In what appears to be an almost annual rite of passage the bailed out bank Royal Bank of Scotland has once again posted an annual loss, for the eighth year in a row, and once again it’s been legacy issues that have been its undoing.

Every year we hope that the time has come for the bank to turn a corner and every year we return disappointed. CEO Ross McEwan must be wishing he had never taken on the task of turning the bank around when he took over the reins in August 2013.

While progress has undoubtedly been made, legacy issues continue to hold the bank back with the share price now trading back at levels last seen in 2012, it turns out the decision by the UK government to pare down 7% of its stake in the bank in the middle of last year doesn’t look such a bad decision after all, amidst a chorus of criticism that it was sold off too cheaply. That 330p price seems a long way away now.

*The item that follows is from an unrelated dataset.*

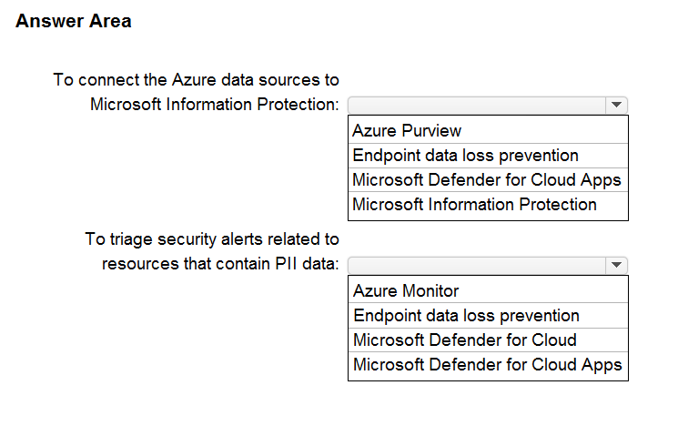Click the Answer Area heading
Screen dimensions: 688x436
(x=74, y=21)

A few weeks ago RBS revealed that it would be setting aside an extra £2.5bn in terms of provisions before it announces its full year numbers later this month. An extra £1.5bn will be set aside to cover likely fines from the US Department of Justice in respect of accusations that it sold toxic mortgage bonds. The bank is also expected to set aside another £500m cover PPI mis-selling, and taking a £498m goodwill write-down on its Coutts private bank. In addition management have also pledged to put aside an extra £4.2bn into its pension fund, which looks set to see the bank post a loss for 2015.

The restructuring plan looks set to continue though there still remains no clear plan as to what next steps get taken with respect to its Williams and Glyns branches.

This continued festering sore is likely to make any prospect of a return to paying dividends that much more difficult in the short term, and unless there is some clear evidence that this continued drip feeding of negative news shows signs of abating, it is going to be very difficult to see a rebound in the share price, as shown by today’s sharp falls.

This morning’s final numbers give little indication that we have reached a turning point for the bank and with total losses of £51bn since being bailed out the main question being asked is how much more money is going to be poured into this never-ending black hole.

Even allowing for the exclusion of so called “one-off” items pre-tax operating profits were also down from 2014 levels, though this is likely due to the negative effects of a lower interest rate environment.